Questions About the Casino

Bishop Thomas J. Tobin - Without a Doubt

In reviewing my files I see that it's been almost ten years since I've written about gambling. In light of the fierce debate now taking place in Rhode Island about a new casino, it's time to revisit the question.

First, a word about the Church's approach to gambling. The Catholic Church does not hold that all gambling is immoral. There is no Scriptural, traditional or magisterial basis for such a teaching. The Catechism of the Catholic Church explains: "Games of chance (card games, etc.) or wagers are not in themselves contrary to justice. They become morally unacceptable when they deprive someone what is necessary to provide for his needs and those of others. The passion for gambling risks becoming enslavement." (#2413)

In other words, while gambling itself is morally neutral, the circumstances surrounding it can render it immoral. These circumstances include: using excessive amounts of money, addiction to gambling, gambling that is unfair to the participants, gambling that leads to crime and corruption, gambling that causes collateral damage to individuals, families or communities.

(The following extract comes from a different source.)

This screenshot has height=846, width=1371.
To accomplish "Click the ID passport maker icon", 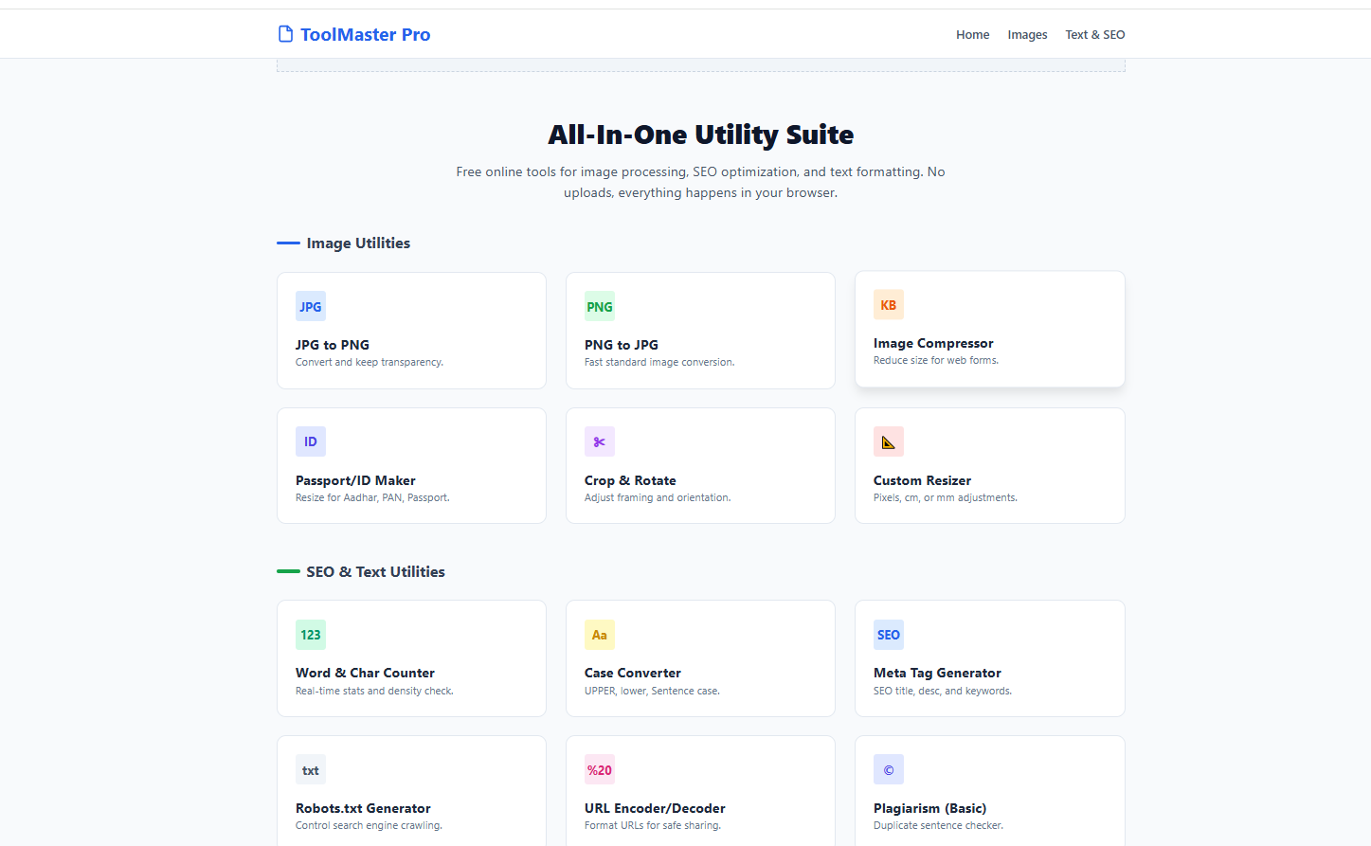I will (310, 442).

Gambling is a very sensitive topic for Catholics. We realize that there are moral concerns about gambling, but still we play bingo, sell raffle tickets, have parish festivals with games of chance, and organize trips to Atlantic City and Las Vegas. Are sins being committed every time these activities take place? I don't think so.

In the interest of full disclosure it should be noted that Yours Truly has been known to participate in a little gambling on occasion. I buy raffle tickets to support a local parish or school. I participate in friendly football pools. I've won and lost (usually lost) a few bucks on the golf course. And on a few occasions I've even made a pilgrimage to Foxwoods, paying my tithe to the slot machines. (A word of self-defense: In light of my Irish-German heritage and very frugal nature, both the time and money spent there are always strictly limited!)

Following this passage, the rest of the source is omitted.